The cases for anonymous comments tend to focus on the lack of effect restricting it will have as people are still willing to say terrible things in public under their own names.

I would like to make the case that it’s time for Inside Higher Ed to require a login to comment (they use Disqus as their comment system so it would be quite easy). Inside Higher Ed is the online source for news, opinion and jobs for all of higher education. My position has nothing to do with whether or not people will say terrible things or uncomfortable things, or things you don’t agree with. It has everything to do with continuity and history.
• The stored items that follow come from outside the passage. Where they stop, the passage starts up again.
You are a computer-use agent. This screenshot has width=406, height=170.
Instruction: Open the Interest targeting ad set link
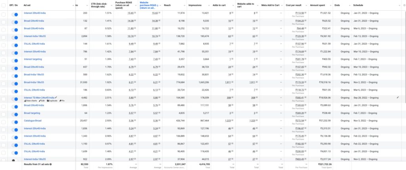33,59
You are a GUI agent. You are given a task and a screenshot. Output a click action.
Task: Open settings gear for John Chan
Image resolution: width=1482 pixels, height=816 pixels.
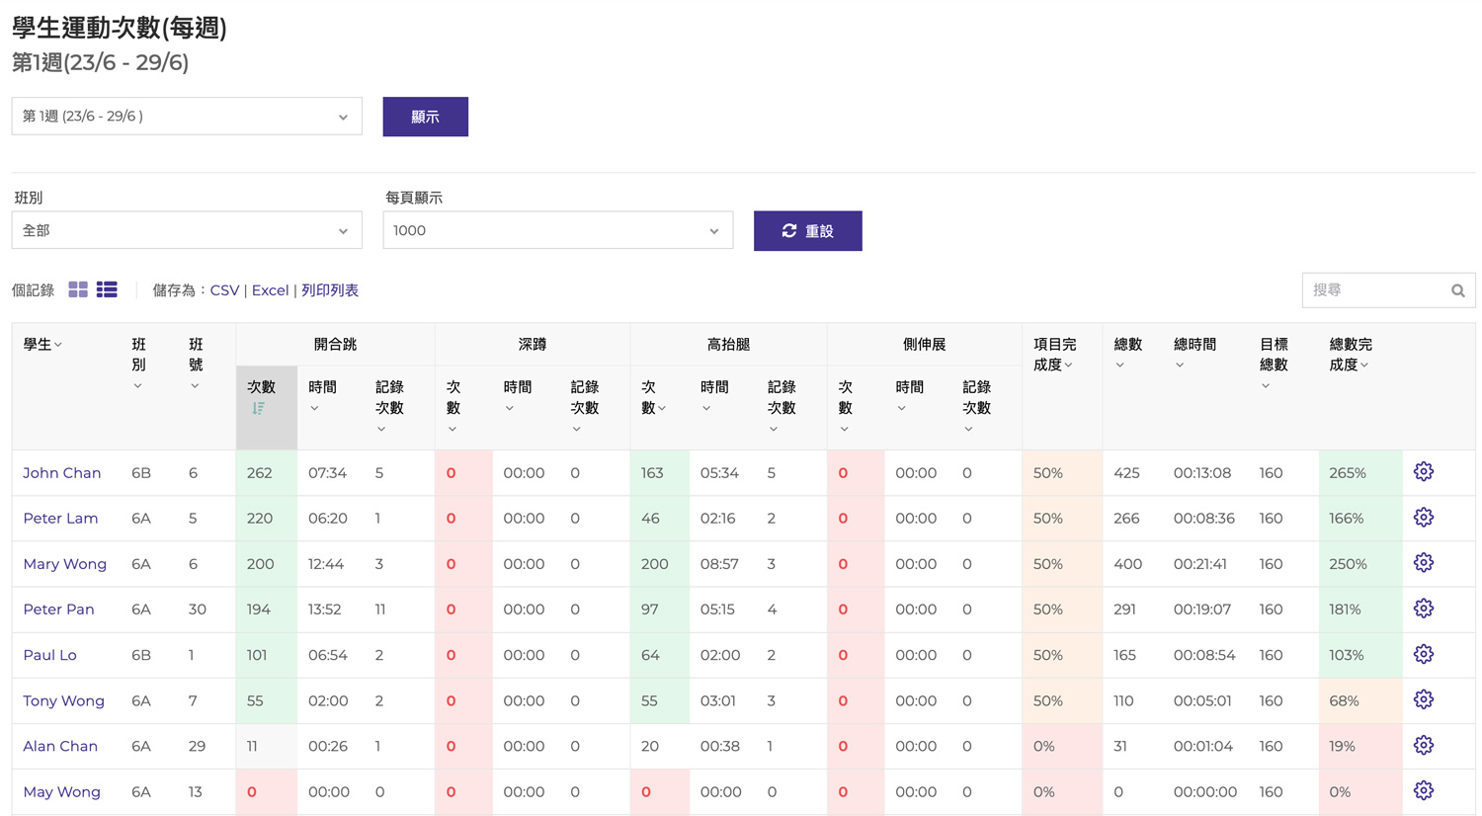[1423, 472]
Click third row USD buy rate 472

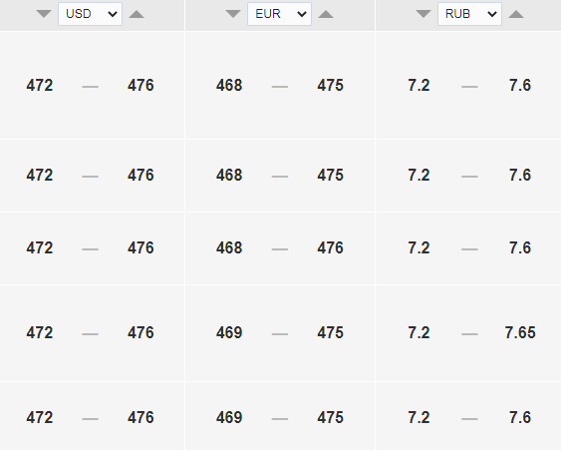tap(40, 247)
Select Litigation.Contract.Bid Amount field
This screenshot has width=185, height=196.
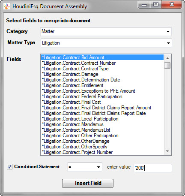click(102, 57)
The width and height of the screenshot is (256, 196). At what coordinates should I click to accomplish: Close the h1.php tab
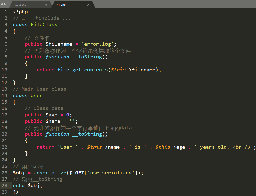click(88, 5)
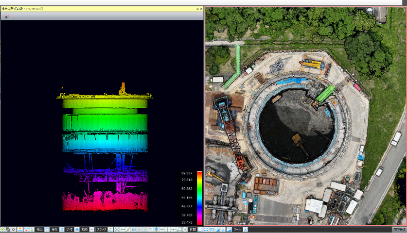
Task: Click the 89.837 value on the legend
Action: coord(187,173)
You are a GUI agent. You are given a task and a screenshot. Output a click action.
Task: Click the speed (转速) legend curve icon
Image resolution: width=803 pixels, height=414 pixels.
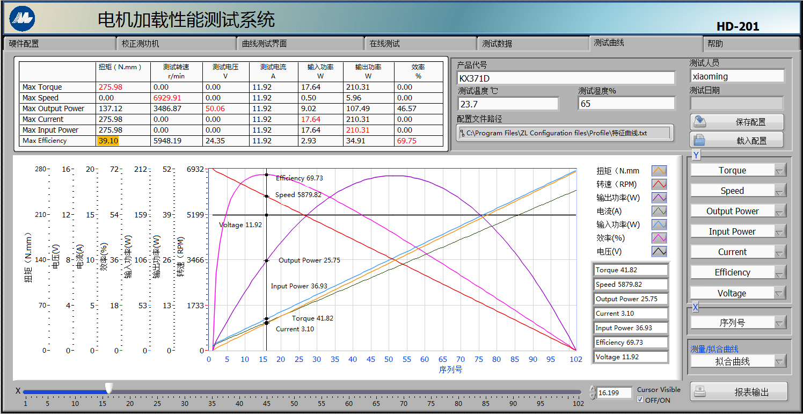click(659, 184)
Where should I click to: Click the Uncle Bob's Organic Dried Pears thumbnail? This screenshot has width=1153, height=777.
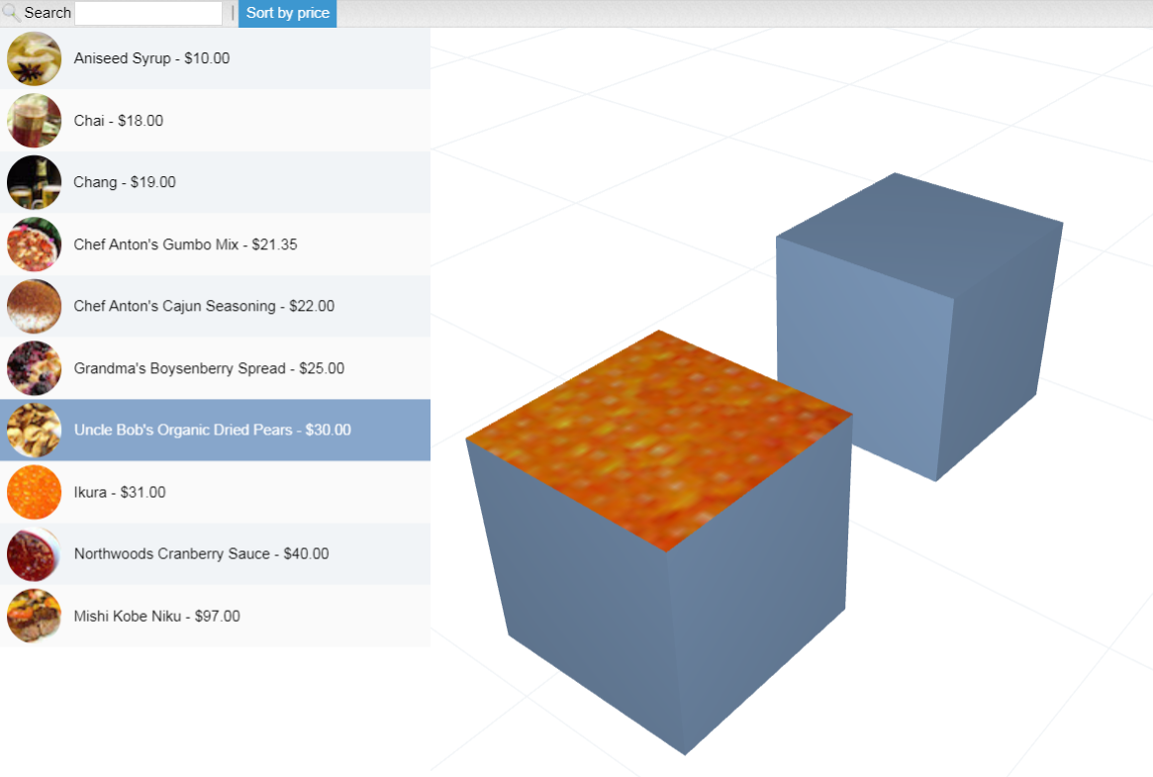[x=33, y=430]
Let’s say I have a strong opinion about an article. I write a comment. Other users can see my comment, and check to see what else I have said on other articles. If I’m always bringing up the exact same point that will be noticed: I’m a one trick pony and that’s why I’m trying to shoehorn my hatred of underwater basket weaving into a discussion of university governance. Similarly if I have a wide range of nuanced comments on a range of topics that also says something about my position.

Take a look at the article Ethics Lesson posted November 20, 2014. There are currently 50

Inside Higher Ed on their About Us page has this to say:

Community. If we’re doing our jobs well, everyone who works in or cares about higher education should feel, every day, that this site is produced for them. This is a gathering place for all of the many constituents and diverse institutions that make up the rich web of higher education. At Inside Higher Ed, you’ll find no pecking orders or second-class citizens. We invite you – no, actively encourage you – to add your views to our mix. Comment on an article. Send article ideas or tips to our staff members. If you have a computer (or heck, a piece of paper and a stamp), you’ve got a voice here.

I agree. One of the things I love the most about IHE is the comments. I love having the ability to see more information, see additional points made in support of and opposition to the article, see the academic community wrestle with some major issues-it all comes together to be an example of the best the internet can be. It shows that text isn’t static, that the discussion around an article is sometimes as important as the article itself.

I don’t believe this will be changed by requiring a login. What will change is that we will be able to get to know our fellow community members a bit better. Because when it comes to a discussion of academic issues what you’ve said in the past is important.